Stocks were mixed yesterday in a relatively quiet session. Earnings season picked up with a mixture of winners and losers. But the overall market did little. The financial market headlines centered around the spectacular rise in a few heavily shorted stocks. More on that in a moment. As for the overall economy, trends seem to be improving. Covid-19 hospitalizations and the number of patients in ICUs has started to decline. While the media focuses on new virulent strains of the virus, it appears the vaccines provide protection. They are starting to roll out at a faster clip and will soon be joined by one or two one-shot vaccines that will speed the inoculation process. All good news.
The headline earnings report yesterday came after the close when Microsoft# delivered incredibly strong results, testimony to its own abilities and to the speed at which the world is going digital. We will hear from Apple#, Facebook#, and Tesla tonight. All are expected to confirm the good news we heard last evening from Microsoft. Since Labor Day, these tech leaders have seen their stocks move sideways, while more cyclical names that suffered most during the pandemic surged in hope that the pandemic would end soon. It probably will. But if all the momentum in a stock relates to the end of the pandemic and a return to normal, what happens when normal is here? What growth follows?
Not all stocks are purely cyclical without any growth thrust. If nothing else, a steady 2%+ rise in GDP provides some tailwind. But longer term, which boat would you like to sail on?

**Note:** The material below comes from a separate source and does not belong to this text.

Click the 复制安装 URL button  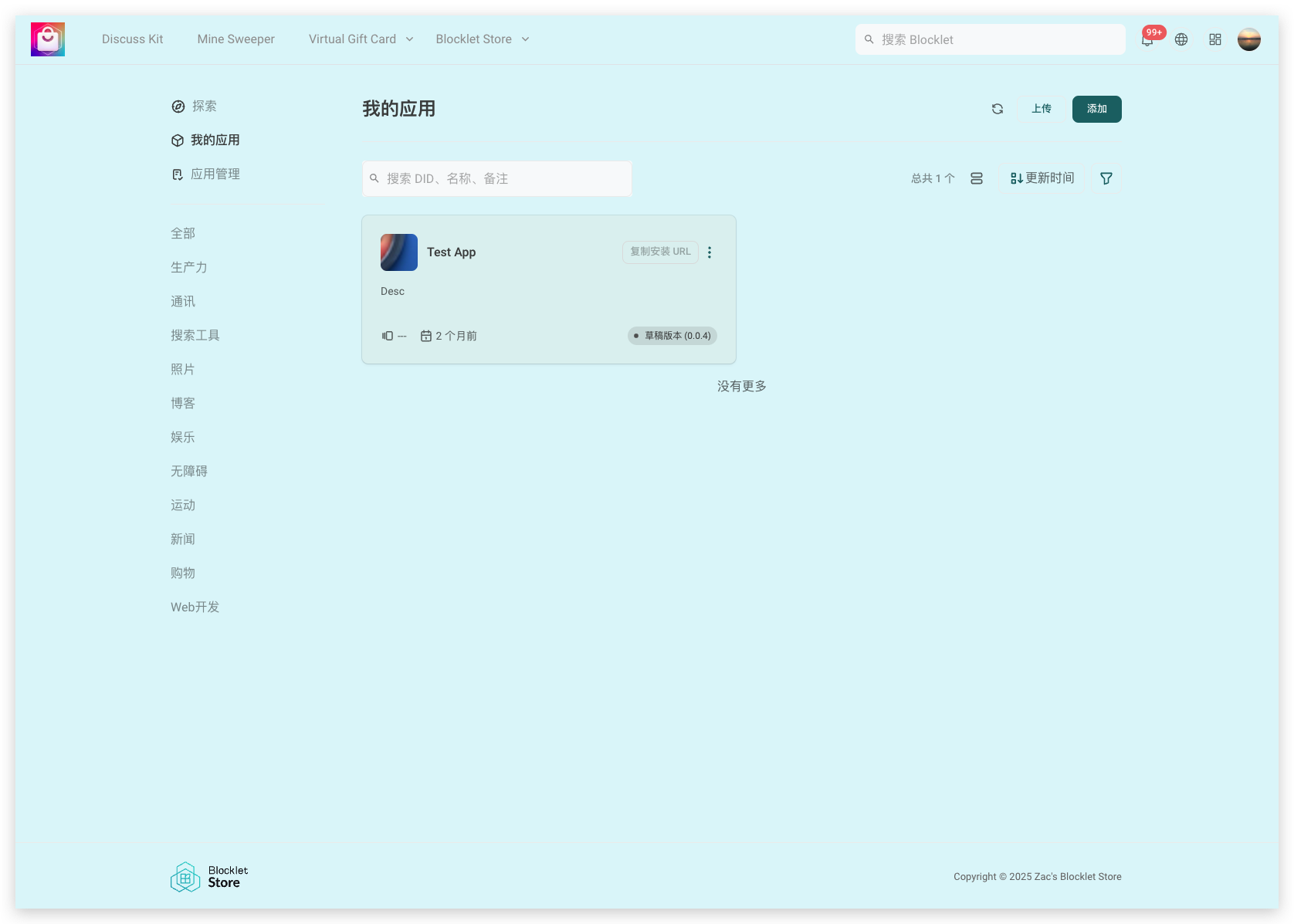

One that goes 15-20% faster because it has better growth engines, or one that simply lets the current move it forward? Obviously, in the stock market, price and valuation come into play. But my point for now is that a recovery rally tied to a strong but brief economic surge can only go so far. When it winds down, investors will shift back to the boat with a sustainably superior speed. There are lots of cyclical names that will grow 40-50% or more in 2021 simply because they will be comparing quarters after the economy reopens to quarters of lockdown. But a year later, when comparisons are apples-to-apples, then what?
Now I will switch gears and talk about the short squeeze. Let me start with an old saw. The only reason one has to buy a stock is to cover a short position. Selling short means you are betting the price of the stock is going to drop. You sell first, with borrowed shares, and buy back when the price declines. At least that is your goal.

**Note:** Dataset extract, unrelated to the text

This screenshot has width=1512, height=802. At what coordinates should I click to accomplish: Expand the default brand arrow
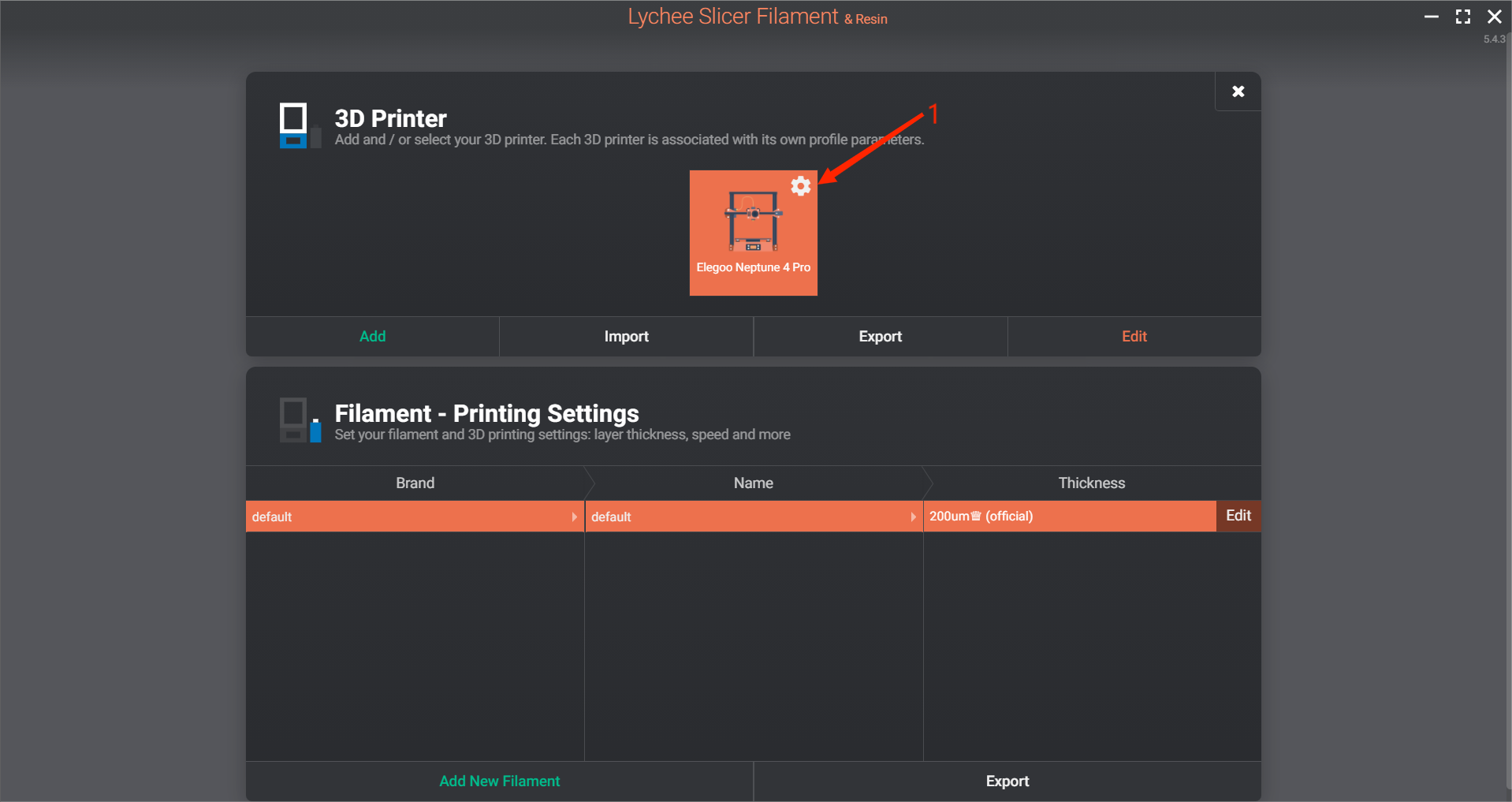click(574, 517)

When you buy a stock, at $50 per share, you know what your loss potential is. $50. However, when you short a stock at $50, your loss potential is infinite. If the stock goes to $200, you lose $150, or 3x your investment. If you make these bets with options, you magnify your potential gains and losses. The CEO of Robin Hood, a trading platform used heavily by newer and younger investors, noted that 20 years ago owning a house was the American dream. Now its owning stocks. We all know how the first dream ended. If you read some of the favored Wall Street chat forums, you will see how old geezers like myself are being ridiculed while stocks like GameStop or AMC double literally overnight. These are heavily shorted names without a lot of public market cap and large short positions, a perfect setup for a short squeeze. Several high profile traders are engaging with these newbies spurring them on.

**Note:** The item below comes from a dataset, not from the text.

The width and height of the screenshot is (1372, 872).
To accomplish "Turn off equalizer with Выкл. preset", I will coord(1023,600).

So much for describing what’s happening at the moment. I’ll stop there and not go into the more technical aspects of trading, borrowing stock, and market making in options, all ingredients to this story, but not particularly relevant to long-term investing. What I will note, however, is that while this speculative corner of the market is still fairly small, its impact is starting to spread. At least one hedge fund, short at least one of these stocks, has closed up shop. It won’t be the last. Investors who lose money in these trades will have to sell other assets to cover their losses. Remember, margin levels are at record highs. Thus, don’t be surprised if markets periodically have a fit and fall sharply. If you want to measure speculative fever, Bitcoin may be a measuring stick. The market in Bitcoin is much too large for these newbie traders to dominate. But the sudden rise and fall can measure the current temperature of the market. After rising sharply to $40,000 just a week or so ago, it is now down to just over $30,000. I have no clue whether the next $10,000 move is up or down. I just watch. I wish the degree of speculation would moderate. Certainly, it will when the current bubble bursts. But until then, all I can do is watch.
Of course, the other thing I can do is pay attention to the rest of the market, the parts that trade on fundamentals. That part is doing rather well. Record high prices reflect the optimism. This afternoon the Federal Reserve chimes in. It is expected to acknowledge some improvement in the economy. But it will mostly focus on the slack and the need to continue to pump money in, hoping to push inflation back above 2%. The big question for investors is whether it will offer any hint of slowing down its bond buying program within the next year or so. If not, will it give hints as to what will motivate it to slow down in the future? The answers will come around 2:30 this afternoon.
Stock futures are lower this morning, suggesting nervousness that the speculative frenzy may spill over to the larger market, or some fear the Fed might acknowledge the excess speculation with a warning that may ignite some fears. Past short-term corrections have often followed Fed meetings. So, we need to be attentive.
Today, actress Rosamund Pike is 42. NFL commentator Chris Collinsworth is 62. On this day in 1850, Edward John Smith was born. Who was he? His life ended as Captain of the Titanic.